There is some bullshit going on with the "rediscovery" -part... It's like, smack on the mountainside. You can plainly see it from the nearby town. And there are houses within a couple hundred meters of the site in the other direction...

[–] PhoreTwunny 36 points 3 weeks ago (2 children)

From a reddit post I found:

The complex was lost and forgotten for centuries; then found by accident by a local pilot in 2000.

On a clear February morning in 2000, Nicolino Lombardi, a local historian and pilot, flew his ultralight over nearby Mt. San Nicola. He planned to photograph a recent landslide on the hills south of his village of Pietravairano in the Campania region of Italy. Lombardi had photographed this region in the past and was accustomed to seeing fragments of ancient Samnite, Roman, and medieval ruins mostly obscured by blankets of foliage. However, during this particular flight, the view was different. A recent brushfire had cleared the overgrowth and revealed a long-hidden treasure: the ruins of a theatre/temple complex. In his report following his discovery, Lombardi wrote, “This time, however, the symmetry immediately catches the eye, and everything is clear in a flash: I even seem to see a temple and a theater, with the colonnade still standing and the wide steps full of spectators” (Lombardi p.1).

══════════════════════════════

Apply what you read
1. In the passage about the ruins on Mt. San Nicola, what had cleared away the overgrowth covering them?
2. Pick up the passage about the ruins on Mt. San Nicola after its last sentence and keep writing.
The lines placed after this passage play no part here.

Supplied data
══════════════════════════════

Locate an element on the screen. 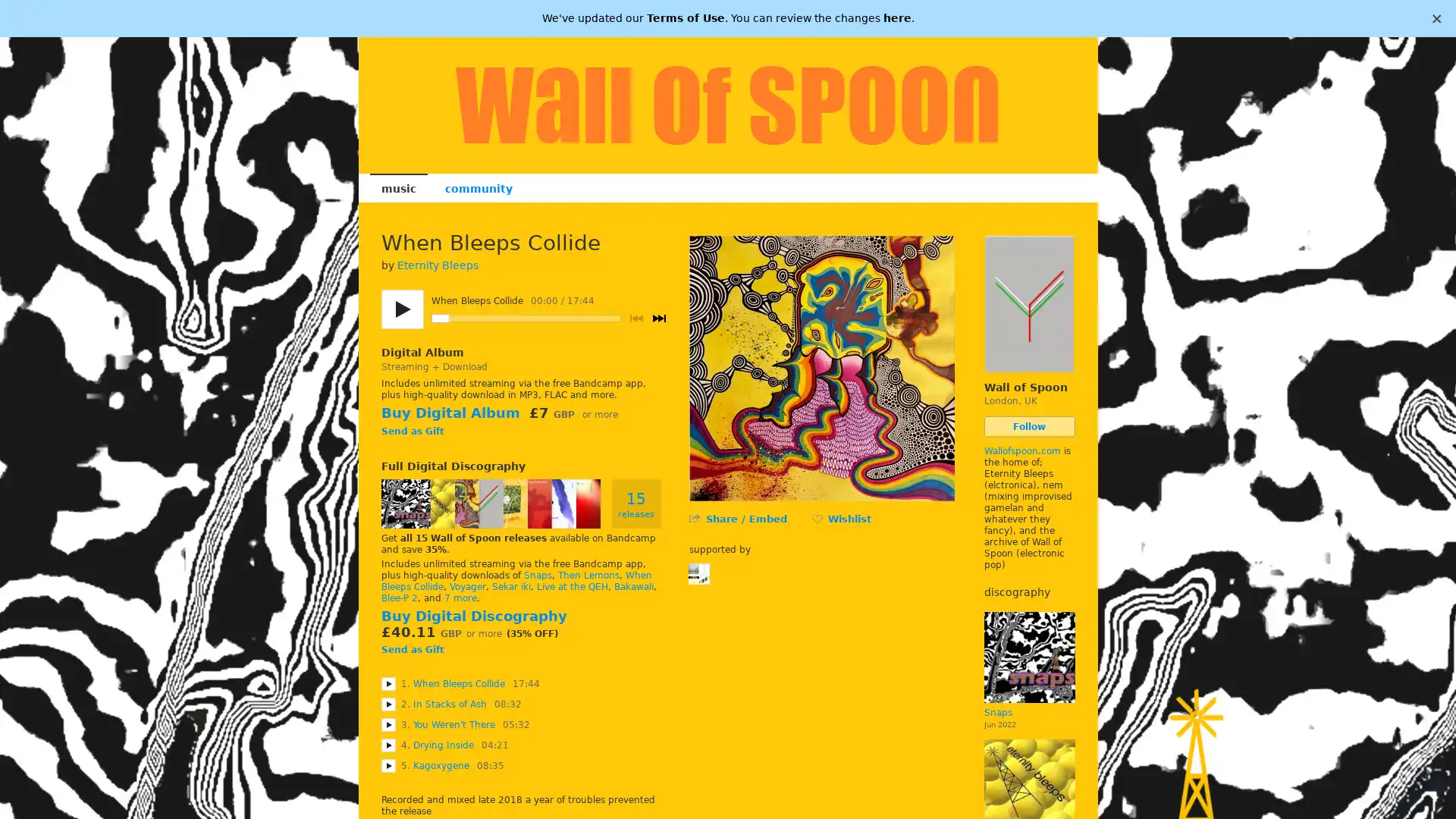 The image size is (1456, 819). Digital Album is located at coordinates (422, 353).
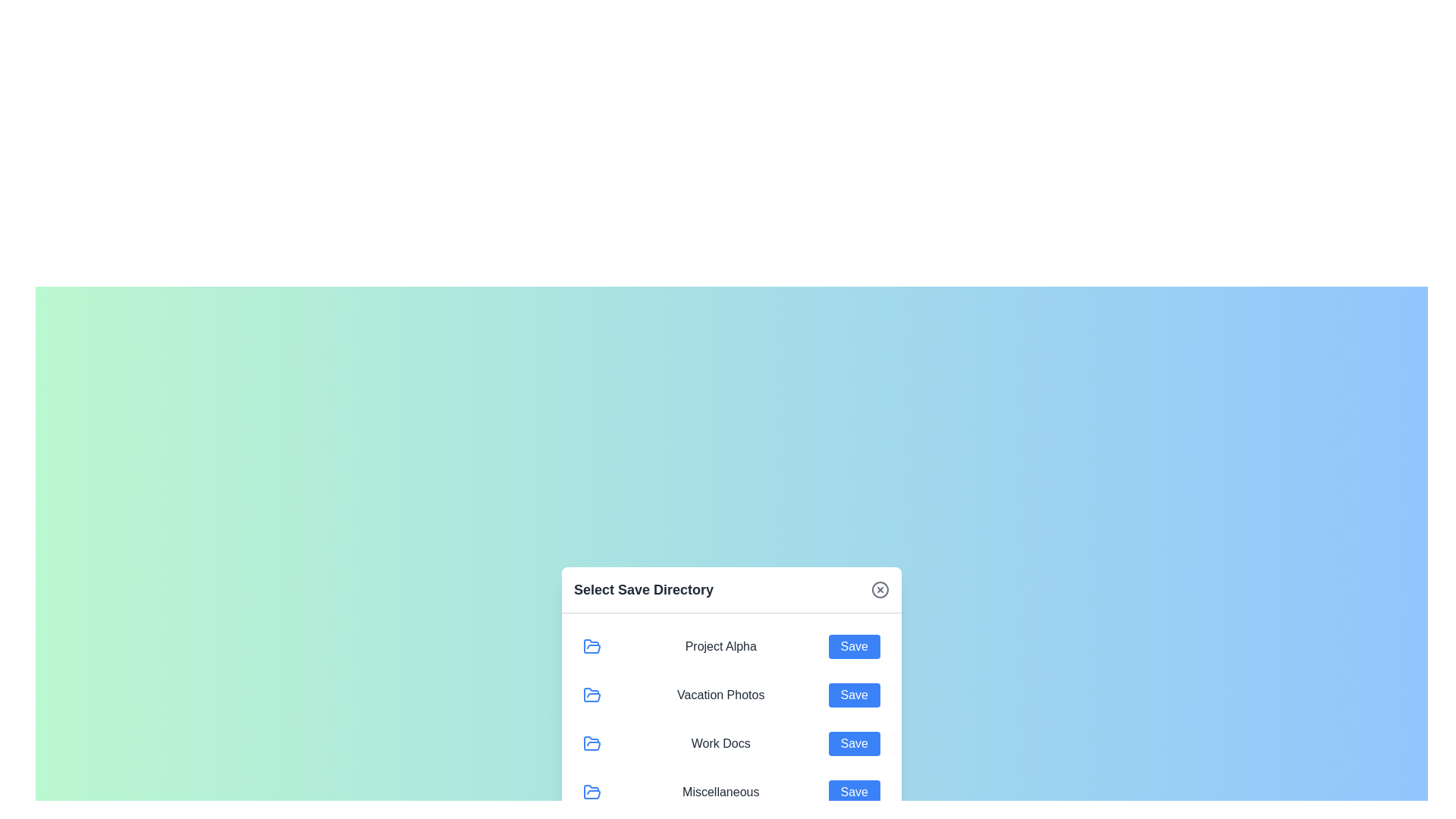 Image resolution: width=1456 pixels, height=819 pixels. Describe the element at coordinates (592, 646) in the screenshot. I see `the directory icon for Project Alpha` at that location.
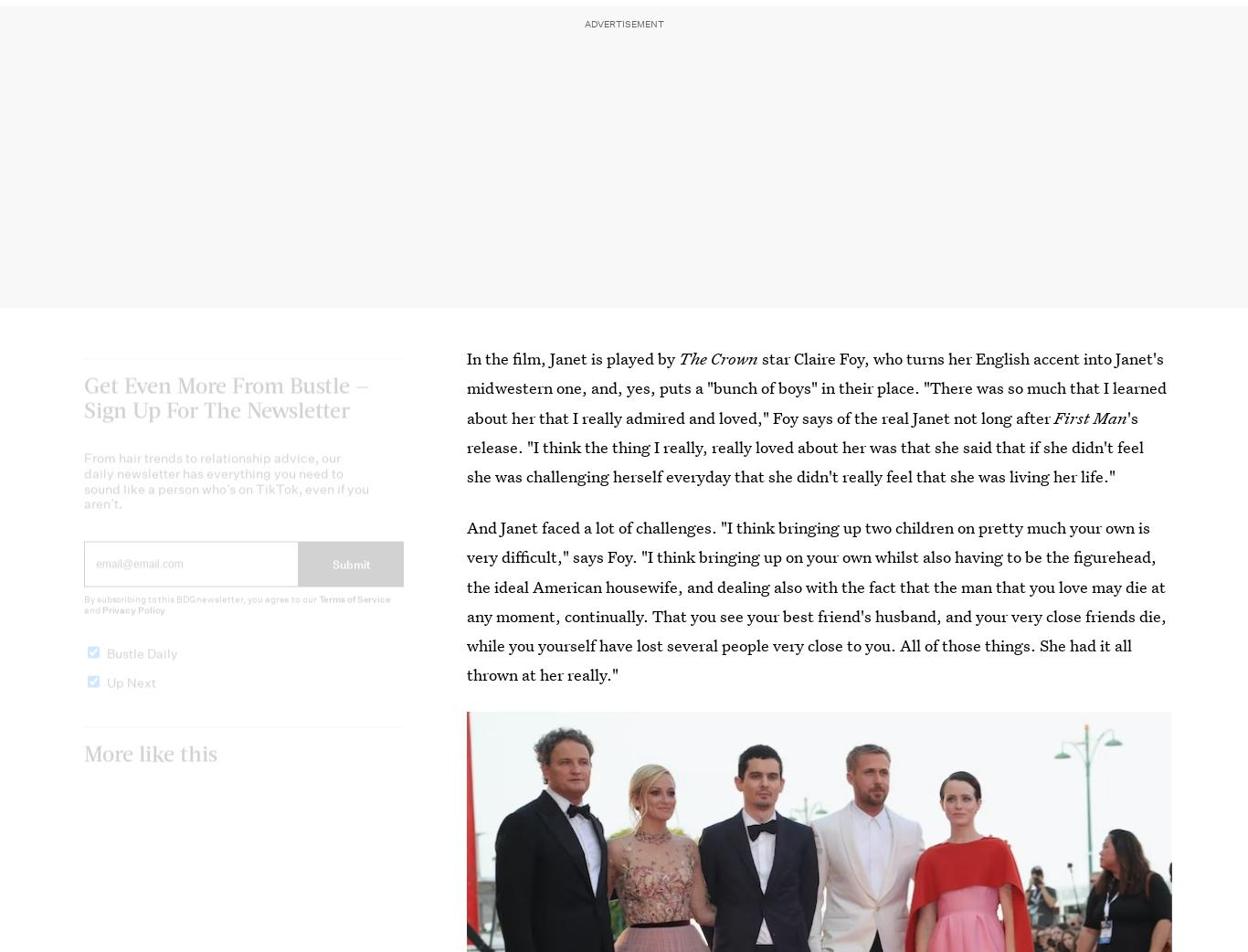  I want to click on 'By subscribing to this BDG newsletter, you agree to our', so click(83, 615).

══════════════════════════════

Answers for the tasks
1. A recent brushfire.

2.
His photo from 2000

More info (in Italian)

[–] [email protected] 8 points 3 weeks ago

Thanks for this - it becomes very clear how something like this could be undiscovered, even with others nearby.

[–] [email protected] 3 points 3 weeks ago

Thank you for this!

[–] [email protected] 32 points 3 weeks ago

Excavations began in 2002

[–] danekrae 12 points 3 weeks ago* (last edited 3 weeks ago) (2 children)

I don't get it. Was the houses in the background built after it was rediscovered, or were people just blind?

Was it burried? How? Its on the top of a hill.

Here is another angle with even more buildings and fields with a clear line of sight.

[–] [email protected] 46 points 3 weeks ago* (last edited 3 weeks ago) (1 children)

I'm imagining it looked something like the Teotihuacan pyramid before it was excavated: looks like a mountain.

Teotihuacan pyramid before and after excavation

Edit: Uploaded higher-res photo.

[–] [email protected] 14 points 3 weeks ago (1 children)

that is one hella suspicious mountain

[–] AngryCommieKender 4 points 3 weeks ago* (last edited 3 weeks ago) (1 children)

Nah, they are all over. There's enough of them that the ancient aliens people always end up talking about them. Famous one in Eastern Europe. The difference is that those have strata layers, not blocks of stone

[–] [email protected] 4 points 3 weeks ago (1 children)

do you mean buried pyramids or mountains that look like they contain pyramids but are just mountains?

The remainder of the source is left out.